De beroepen van het Joodse proletariaat leveren de meest in het oog springende namen, waaronder dus van mijn overgrootvader: Komkommer. Maar ook Porcelijn, Goudsmit en Kleerekoper. Kopuit is een verbastering van Kophuid, een stuk leer dat afkomstig is van de kop van een rund. Winnik verwijst naar het Russische woord voor jeneverstoker. Er zijn ook namen die lijken te duiden op een beroep, maar dat niet zijn. Zo verwijst Melkman naar Melech, oftewel koning. En Bierman is geen kastelein, maar een verbastering van Beer. Die beer is weer een verwijzing naar de bijbelse Issacher, die in Genesis 49-15 wordt vergeleken met een bonkige ezel die een loden last moet torsten. Aangezien een ezel in latere eeuwen niet werd gezien als een krachtig dier maar als een dom beest, hebben de Joden het veranderd in beer.
Nieuwe categorie
Hoewel deze naamsaanneming tweehonderd jaar geleden plaatsvond, veranderen ook vandaag Joodse namen nog weleens. Veel Joden die alia maken, nemen een Hebreeuwse naam aan. Grote aanjager van deze ‘hebraïsering’ was Ben Goerion, de eerste minister-president van Israël. De klank van en de herinnering aan de diaspora moest verdwijnen, zo vonden de oprichters van de nieuwe Joodse Staat. Zo eiste Ben Goerion, zelf geboren als Grün, dat officieren in zijn leger hun naam zouden veranderen, zodat zij als voorbeeld konden dienen voor de soldaten. De Jewish Agency maakte zelfs een boekje met richtlijnen hoe je het beste een nieuwe familienaam kon creëren.

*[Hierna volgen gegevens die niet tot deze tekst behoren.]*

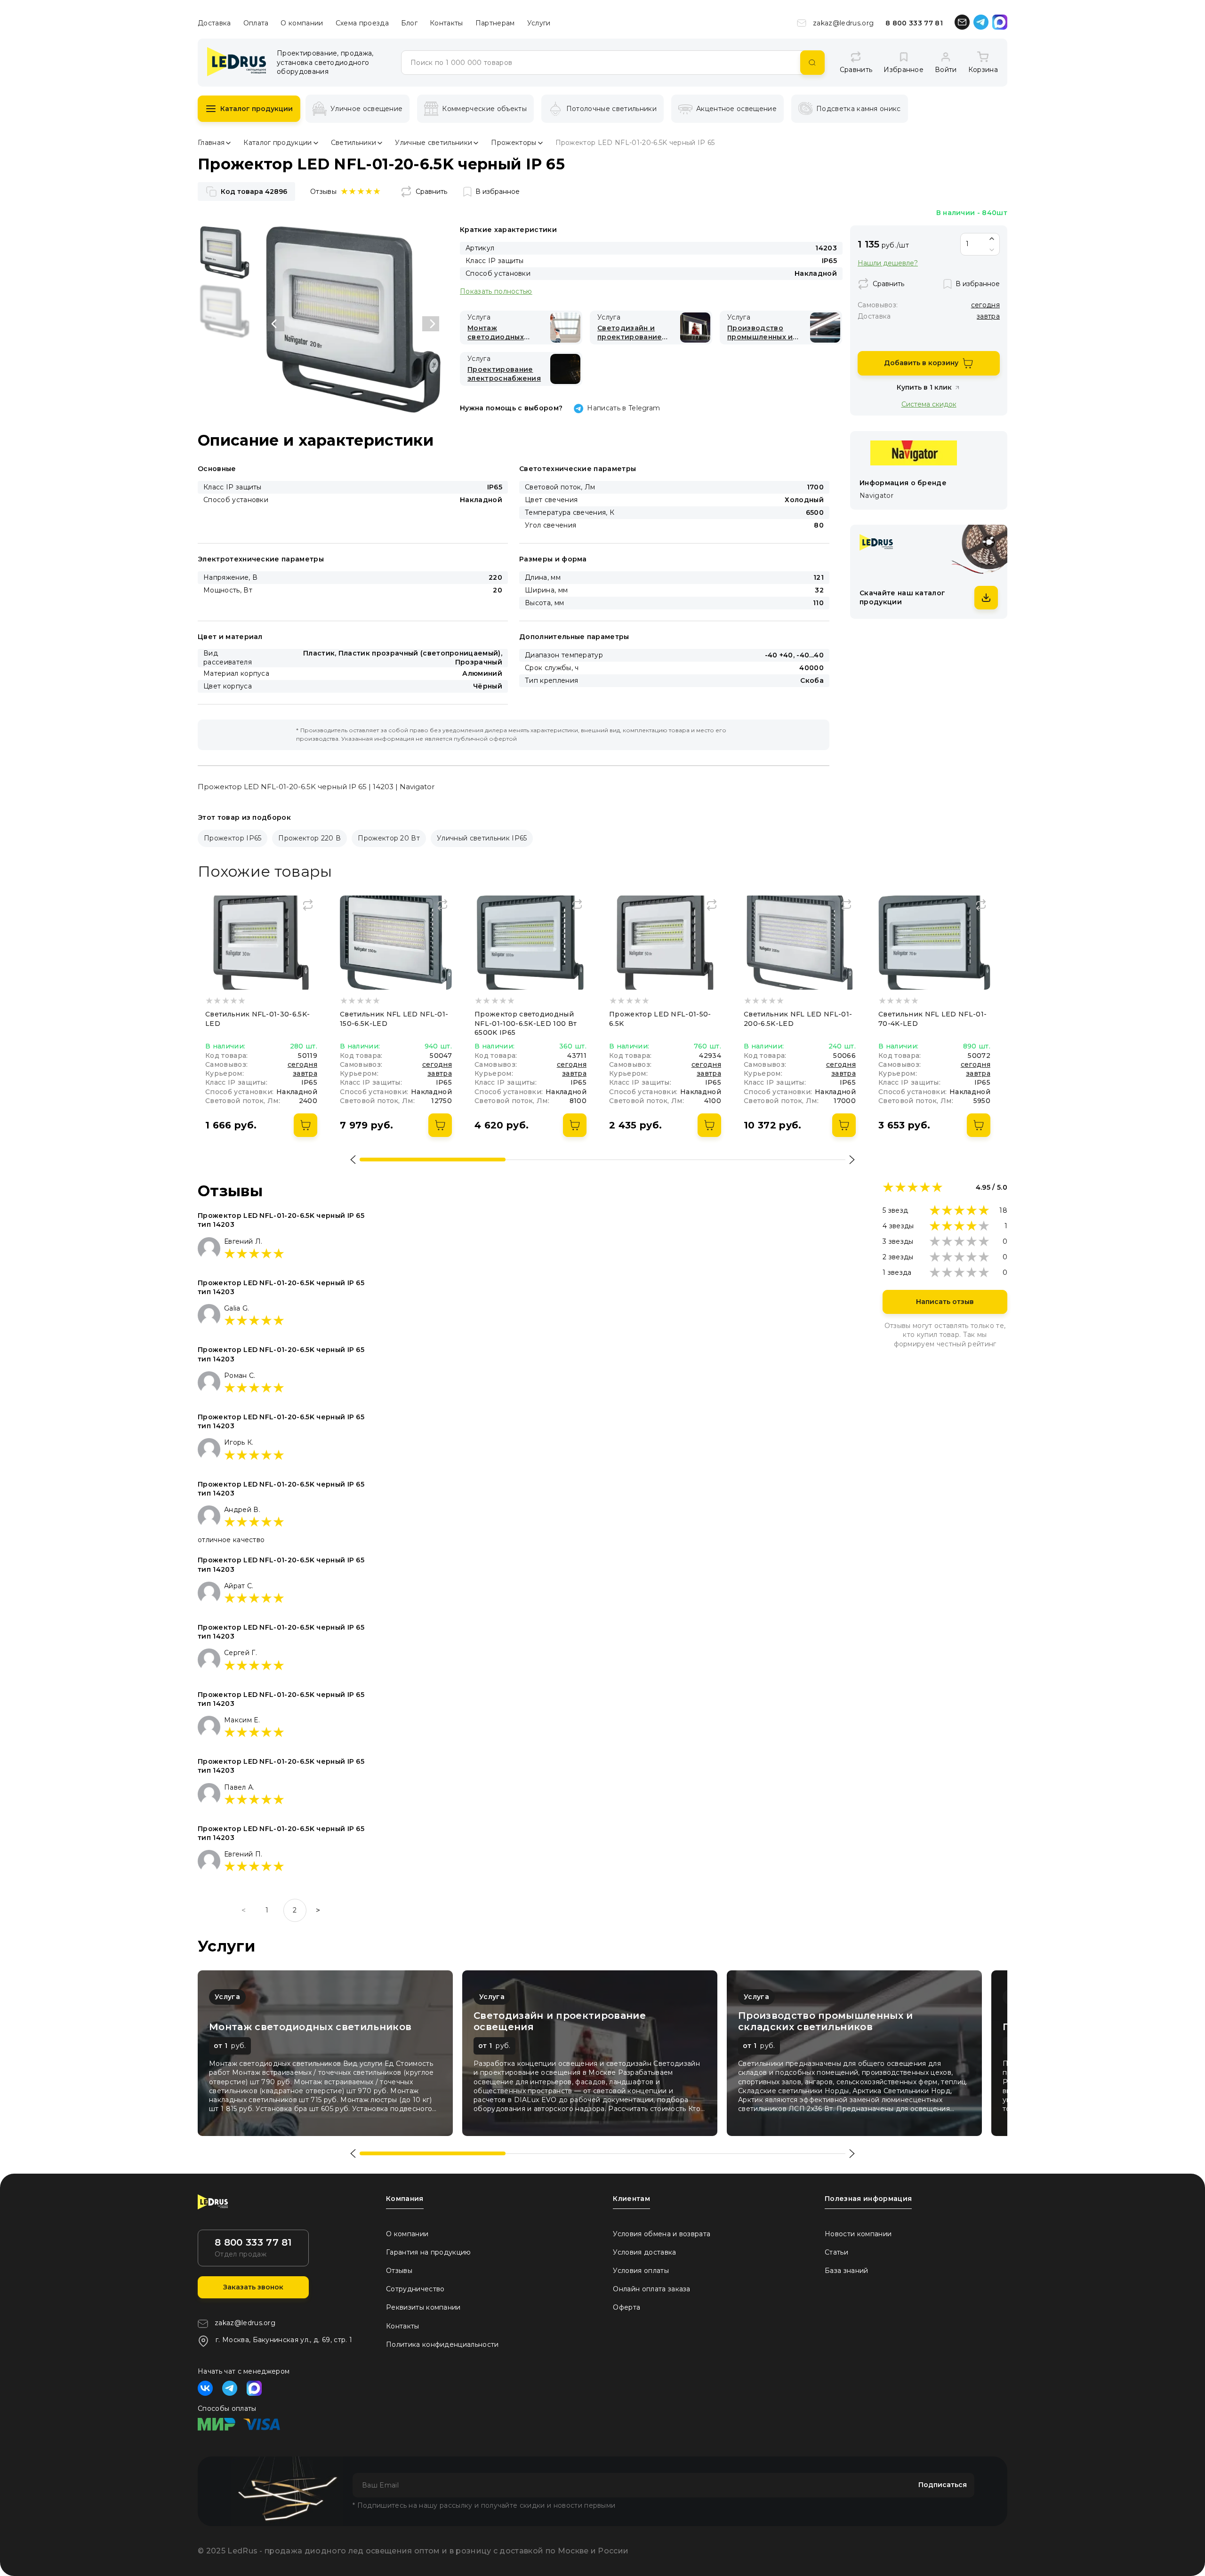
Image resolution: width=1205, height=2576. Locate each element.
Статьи (836, 2252)
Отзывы (399, 2270)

De nieuwe Hebreeuwse achternamen werden vaak letterlijk vertaald. Zo werd door een deel van de familie Van Praag de naam veranderd in Bar Pereg en Goldberg in Har Paz. Een mooi voorbeeld is de zoon van onze columniste Bloeme Evers die zijn naam veranderde in Ben Perach, ‘zoon van bloemen’. Een andere ‘hebraïsering’ is die van mijn achterneef. Hij veranderde zijn naam van Goudeket in Dekel (palm) vanwege de overeenkomstige klank.
En in Nederland transformeerde mijn opa Robert Juda zichzelf van een Komkommer in een Kromer. Een achternaam zegt meer dan je denkt.